Work required. Word for word, retype the lines from the one containing "調教師 (335, 73)" to the last line of the data below, both ends included.

(Data for this task Opens)

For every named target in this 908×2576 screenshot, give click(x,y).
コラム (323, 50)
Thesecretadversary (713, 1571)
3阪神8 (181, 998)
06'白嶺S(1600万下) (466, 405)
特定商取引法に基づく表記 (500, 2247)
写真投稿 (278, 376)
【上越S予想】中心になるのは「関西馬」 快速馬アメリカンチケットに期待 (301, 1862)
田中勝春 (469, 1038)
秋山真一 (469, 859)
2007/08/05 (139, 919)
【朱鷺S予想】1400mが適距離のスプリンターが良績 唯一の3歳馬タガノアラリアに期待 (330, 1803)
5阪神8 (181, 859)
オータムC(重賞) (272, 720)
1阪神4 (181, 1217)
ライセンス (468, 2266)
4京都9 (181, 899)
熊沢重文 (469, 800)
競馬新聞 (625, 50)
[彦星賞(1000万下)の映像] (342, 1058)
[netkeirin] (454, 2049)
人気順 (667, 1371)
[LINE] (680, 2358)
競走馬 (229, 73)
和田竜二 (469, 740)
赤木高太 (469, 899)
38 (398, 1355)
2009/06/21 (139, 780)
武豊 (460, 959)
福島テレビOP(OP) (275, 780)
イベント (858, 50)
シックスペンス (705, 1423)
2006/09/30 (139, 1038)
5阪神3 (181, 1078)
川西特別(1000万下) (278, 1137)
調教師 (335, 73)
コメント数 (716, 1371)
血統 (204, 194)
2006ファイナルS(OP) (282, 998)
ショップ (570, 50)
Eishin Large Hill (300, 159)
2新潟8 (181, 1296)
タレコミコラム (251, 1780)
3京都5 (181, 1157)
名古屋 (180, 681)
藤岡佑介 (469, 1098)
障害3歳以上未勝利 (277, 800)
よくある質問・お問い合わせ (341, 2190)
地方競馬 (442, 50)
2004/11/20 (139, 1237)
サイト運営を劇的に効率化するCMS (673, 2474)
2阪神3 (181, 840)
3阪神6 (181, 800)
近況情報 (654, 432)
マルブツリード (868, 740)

(Data for this task Closes)

Exercise response.
調教師 (335, 73)
コメント数 (716, 1371)
血統 (204, 194)
2006ファイナルS(OP) (282, 998)
ショップ (570, 50)
Eishin Large Hill (300, 159)
2新潟8 (181, 1296)
タレコミコラム (251, 1780)
3京都5 (181, 1157)
名古屋 (180, 681)
藤岡佑介 (469, 1098)
障害3歳以上未勝利 (277, 800)
よくある質問・お問い合わせ (341, 2190)
地方競馬 (442, 50)
2004/11/20 (139, 1237)
サイト運営を劇的に効率化するCMS (673, 2474)
2阪神3 (181, 840)
3阪神6 (181, 800)
近況情報 (654, 432)
マルブツリード (868, 740)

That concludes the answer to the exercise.